Activities in the Discord ecosystem are “sandboxed” via a discord proxy. This is done to hide the users’ IP addresses as well as block urls from known malicious endpoints. To achieve this, the developer portal has a section for embedded applications called "URL Mappings". One edge-case of URL mappings is that third-party npm modules may reference external (non-sandbox'd) urls.

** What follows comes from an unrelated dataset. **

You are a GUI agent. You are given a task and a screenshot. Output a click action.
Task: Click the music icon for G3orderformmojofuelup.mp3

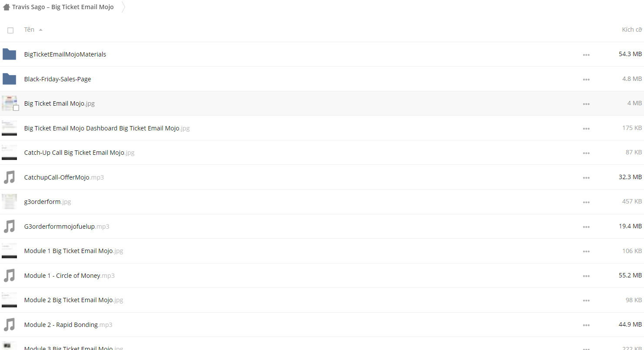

For example, if your application has an npm module that attempts to make an http request to https://foo.library.com, the request will fail with a blocked:csp
error.
To get around this limitation there are several options to consider:
- Fork the library (to use mapped urls)
- Utilize a post-install utility such as patch-package
- Use embedded-app-sdk's
patchUrlMappings
api
In the above scenario we recommend the patchUrlMappings
api, as it will allow a smooth transition from the non-sandboxed dev environment to the prod environment. This api call takes an array of "mappings" which will transform any external network requests to the mappings you've defined.
See the example below:
In this example, imagine you have a third party library which makes an http request to foo.com
In the developer portal, create a mapping like this:
/foo
-> foo.com
Then in your code, when initializing the embedded-app-sdk, you will make a function call like this:
import {patchUrlMappings} from '@discord/embedded-app-sdk';
patchUrlMappings([{prefix: '/foo', target: 'foo.com'}]);
Note: patchUrlMappings
is modifying your browser's fetch
, WebSocket
, and XMLHttpRequest.prototype.open
global variables, as well as modifying any html element's src
attribute. Depending on the library, you may see side effects from using this helper function. It should be used only when necessary.